In Brazil, they have a very different set of circumstances governing their construction industry. First of all, their high unemployment gives rise to low labor costs. Because of low labor costs, there is a tendency to use “man power” rather than “machine power”. For instance, in projects where I would use a backhoe to excavate a small section of ground, they would have a tendency to dig with hand tools.
Also, as labor is cheap, there is less of a reliance of pre-manufactured or pre-formed construction materials. Sidewalks and parking lots are often made with tile or paving stone rather than concrete. If concrete is used in small quantities, the cement, sand and gravel is brought to the site and the concrete is batched and mixed by hand. Only on large construction projects is a ready-mixed concrete product brought to the site.
In the case of a trench drain installation, this has big implications. There is no pre-cast concrete trench drain that is made off-site and dropped into place. There is no polymer concrete pre-sloped channel with locking cast iron grates to set in place with concrete. These products don’t even exist. Ready-mix concrete is cost prohibitive or difficult to justify on these projects. And, trench drain bar grating is often made by a metal fabrication company or made on site by a craftsman using local materials, such as rebar. However, cast iron and aluminum castings are available in specialty stores.
In this particular installation, the trench was to be used for drainage and for running a utility line. Paving stones were removed from the sidewalk and areas in the parking lot. The ground was hand dug to a 2 foot depth. Luckily in this part of Brazil the weathering of the soil is deep; the earth is predominantly sandy clay which can be hand dug easily when dry.
Three courses of 100mm wide x 200mm tall concrete block were laid for the walls of the trench. A frame for the grate was mortared to the top of the block. Portions of the block wall were cut away to accommodate placement of the frame anchors. The anchors were then mortared into place.
To ensure a proper spacing between the two frame sections, a template was built which emulated the grate. This template was placed between the frames while it was being installed on top of the block wall. To make certain that the grate wasn’t going to fit too tightly, a metal spacer bar was used with the template to guarantee a little extra room.
Throughout the trench, a metal support that ran between the trench walls and about 10 inches off the trench floor was installed every 3 meters. This support was used to carry the utility pipes that ran from the luncheonette to the gasoline pumps. After the frame installation, the trench walls were layered with ½” of waterproof mortar. The floor of the trench was then lined with a few inches of concrete. Bar grating, made off-site, was put in place. Soil was back-filled behind the trench walls and tamped into place. Paving stone was replaced in the sidewalk areas. Alongside the trench in the parking area, a ½ meter concrete border was installed to give additional support to the trench.
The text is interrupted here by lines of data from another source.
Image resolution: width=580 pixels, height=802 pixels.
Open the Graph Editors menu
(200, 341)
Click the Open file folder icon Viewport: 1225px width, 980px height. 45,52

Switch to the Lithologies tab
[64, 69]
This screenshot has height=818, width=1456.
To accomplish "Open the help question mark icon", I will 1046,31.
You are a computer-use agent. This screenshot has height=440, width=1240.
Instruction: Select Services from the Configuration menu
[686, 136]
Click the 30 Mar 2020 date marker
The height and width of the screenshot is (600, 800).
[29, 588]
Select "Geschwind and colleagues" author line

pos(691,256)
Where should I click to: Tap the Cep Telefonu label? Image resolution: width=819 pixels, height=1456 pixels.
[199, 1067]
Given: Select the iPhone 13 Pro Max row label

The process used in Brazil for this trench installation was much more labor intensive than we would use in the United States. We probably would have had a backhoe dig the trench. Gravel would have been poured in the trench and compacted into place. A former system, such as EconoDrain, would have been installed to form the trench shape, and a ready-mix concrete truck would have been brought in to supply the concrete. The Brazilian project probably took 1 – 2 months to perform. In the US, this same project would have been a week, at most.